Personal information
- Full name: Francis Scanlan
- Born: 17 April 1926 Sandringham, Victoria
- Died: 21 December 2009 (aged 83)
- Original team: Sandringham Centrals
- Height: 178 cm (5 ft 10 in)
- Weight: 76 kg (168 lb)

Playing career^{1}
- Years: Club / Games (Goals)
- 1943–44, 1947–48: Melbourne / 33 (13)
- 1949: Footscray / 18 (13)
- Total:  / 51 (26)
- ^{1} Playing statistics correct to the end of 1949.

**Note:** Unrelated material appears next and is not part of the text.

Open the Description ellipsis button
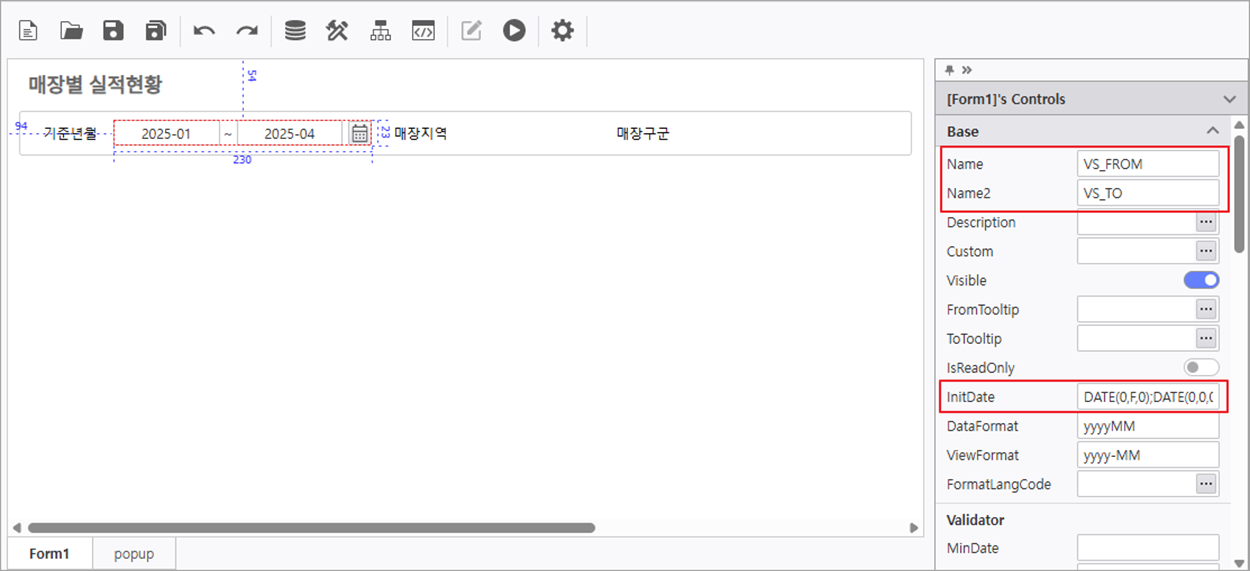 [x=1207, y=222]
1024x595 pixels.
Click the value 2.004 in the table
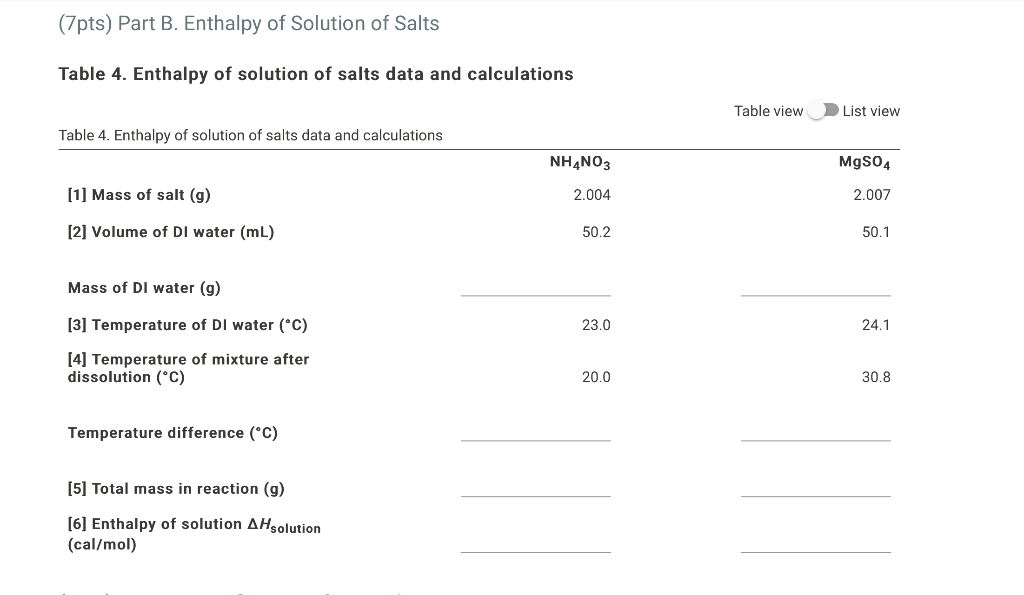[x=594, y=195]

= Frank Scanlan (footballer) =

Australian rules footballer

Frank Scanlan (17 April 1926 – 21 December 2009) was an Australian rules footballer who played with Melbourne and Footscray in the Victorian Football League (VFL).

==Family==
The son of Francis Scanlan (1885–1961) and Minnie Scanlan, nee Coghlan (1892–1976), Frank Scanlan was born in Sandringham, Victoria on 17 April 1926. He was the younger brother of fellow Melbourne and Footscray VFL player Bill Scanlan.

==Football==
===Melbourne===
Scanlan made his Melbourne debut shortly after his 16th birthday, making him one of Melbourne's youngest ever senior players. He served in the Royal Australian Navy in World War II, missing the 1945 and 1946 seasons as a result.

===Footscray===
In 1949, Scanlan moved to Footscray along with his brother Bill Scanlan.

===Port Fairy===
After a year with Footscray, Scanlan was appointed as playing coach of Port Fairy where he both coached and played for two seasons.

===Sandringham (VFA)===
In 1952 Scanlan commenced pre-season training with Footscray but after failing to make the senior list he moved to Sandringham where he played for the 1952 VFA season.

===Tocumwal===
In 1953, Scanlan was appointed playing coach of Tocumwal in the Riverina district of New South Wales. He won the 1953 Murray Football League best and fairest award, the O'Dwyer Medal that year but Tocumwal narrowly lost the Grand Final to Numurkah.

In February 1954, Scanlan accepted the captain-coach role at Cobram in the Murray Football League.

==Death==
Francis Scanlan died on 21 December 2009 and was cremated at Springvale Botanical Cemetery.